# ASSIGNMENT
Each line of the material should be output exactly as shown.
-*-*-
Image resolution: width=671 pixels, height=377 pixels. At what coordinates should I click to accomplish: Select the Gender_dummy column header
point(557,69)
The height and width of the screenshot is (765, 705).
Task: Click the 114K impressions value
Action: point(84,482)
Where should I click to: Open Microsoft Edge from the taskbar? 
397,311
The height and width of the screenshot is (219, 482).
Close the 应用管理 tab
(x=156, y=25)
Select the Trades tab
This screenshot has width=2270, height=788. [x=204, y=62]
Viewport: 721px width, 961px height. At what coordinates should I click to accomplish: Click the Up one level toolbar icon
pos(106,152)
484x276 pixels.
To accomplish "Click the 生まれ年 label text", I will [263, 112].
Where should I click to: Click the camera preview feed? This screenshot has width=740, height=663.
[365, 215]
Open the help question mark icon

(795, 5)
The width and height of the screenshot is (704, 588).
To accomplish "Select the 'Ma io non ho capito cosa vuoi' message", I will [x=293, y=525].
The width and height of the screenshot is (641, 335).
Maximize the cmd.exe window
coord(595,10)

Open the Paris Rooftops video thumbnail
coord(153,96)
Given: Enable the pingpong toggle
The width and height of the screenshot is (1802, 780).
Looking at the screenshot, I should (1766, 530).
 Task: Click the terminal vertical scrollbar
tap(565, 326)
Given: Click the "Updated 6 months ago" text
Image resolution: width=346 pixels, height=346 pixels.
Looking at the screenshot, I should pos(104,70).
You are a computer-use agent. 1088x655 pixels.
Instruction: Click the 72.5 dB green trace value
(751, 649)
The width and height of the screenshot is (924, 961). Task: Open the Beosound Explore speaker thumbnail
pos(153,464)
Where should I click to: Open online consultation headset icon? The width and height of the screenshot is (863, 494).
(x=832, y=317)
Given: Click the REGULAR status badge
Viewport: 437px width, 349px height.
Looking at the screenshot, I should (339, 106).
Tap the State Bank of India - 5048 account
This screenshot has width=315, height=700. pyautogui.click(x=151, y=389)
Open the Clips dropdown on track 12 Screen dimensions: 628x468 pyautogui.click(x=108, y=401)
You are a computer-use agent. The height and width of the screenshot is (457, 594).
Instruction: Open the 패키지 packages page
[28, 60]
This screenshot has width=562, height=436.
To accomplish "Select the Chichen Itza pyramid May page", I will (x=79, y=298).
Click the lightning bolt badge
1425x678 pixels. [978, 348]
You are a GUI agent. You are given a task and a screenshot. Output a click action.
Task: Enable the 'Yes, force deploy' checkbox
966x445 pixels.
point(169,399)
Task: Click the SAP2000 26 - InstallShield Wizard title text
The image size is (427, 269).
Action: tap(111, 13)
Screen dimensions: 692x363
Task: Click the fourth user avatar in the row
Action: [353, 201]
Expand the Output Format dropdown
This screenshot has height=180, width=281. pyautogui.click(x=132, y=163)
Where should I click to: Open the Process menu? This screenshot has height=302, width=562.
-*-*-
# COMPLETED TASK
Image resolution: width=671 pixels, height=377 pixels. At what coordinates should I click to accomplish: Select the Gender_dummy column header
point(557,69)
The height and width of the screenshot is (765, 705).
Task: Click the 114K impressions value
Action: point(84,482)
Where should I click to: Open Microsoft Edge from the taskbar? 
397,311
The height and width of the screenshot is (219, 482).
Close the 应用管理 tab
(x=156, y=25)
Select the Trades tab
This screenshot has width=2270, height=788. [x=204, y=62]
Viewport: 721px width, 961px height. At what coordinates should I click to accomplish: Click the Up one level toolbar icon
pos(106,152)
484x276 pixels.
To accomplish "Click the 生まれ年 label text", I will [263, 112].
Where should I click to: Click the camera preview feed? This screenshot has width=740, height=663.
[365, 215]
Open the help question mark icon

(795, 5)
The width and height of the screenshot is (704, 588).
To accomplish "Select the 'Ma io non ho capito cosa vuoi' message", I will [x=293, y=525].
The width and height of the screenshot is (641, 335).
Maximize the cmd.exe window
coord(595,10)

Open the Paris Rooftops video thumbnail
coord(153,96)
Given: Enable the pingpong toggle
The width and height of the screenshot is (1802, 780).
Looking at the screenshot, I should (1766, 530).
 Task: Click the terminal vertical scrollbar
tap(565, 326)
Given: Click the "Updated 6 months ago" text
Image resolution: width=346 pixels, height=346 pixels.
Looking at the screenshot, I should pos(104,70).
You are a computer-use agent. 1088x655 pixels.
Instruction: Click the 72.5 dB green trace value
(751, 649)
The width and height of the screenshot is (924, 961). Task: Open the Beosound Explore speaker thumbnail
pos(153,464)
Where should I click to: Open online consultation headset icon? The width and height of the screenshot is (863, 494).
(x=832, y=317)
Given: Click the REGULAR status badge
Viewport: 437px width, 349px height.
Looking at the screenshot, I should (339, 106).
Tap the State Bank of India - 5048 account
This screenshot has width=315, height=700. pyautogui.click(x=151, y=389)
Open the Clips dropdown on track 12 Screen dimensions: 628x468 pyautogui.click(x=108, y=401)
You are a computer-use agent. The height and width of the screenshot is (457, 594).
Instruction: Open the 패키지 packages page
[28, 60]
This screenshot has width=562, height=436.
To accomplish "Select the Chichen Itza pyramid May page", I will (x=79, y=298).
Click the lightning bolt badge
1425x678 pixels. [978, 348]
You are a GUI agent. You are given a task and a screenshot. Output a click action.
Task: Enable the 'Yes, force deploy' checkbox
966x445 pixels.
point(169,399)
Task: Click the SAP2000 26 - InstallShield Wizard title text
The image size is (427, 269).
Action: tap(111, 13)
Screen dimensions: 692x363
Task: Click the fourth user avatar in the row
Action: [353, 201]
Expand the Output Format dropdown
This screenshot has height=180, width=281. pyautogui.click(x=132, y=163)
Where should I click to: Open the Process menu? This screenshot has height=302, width=562.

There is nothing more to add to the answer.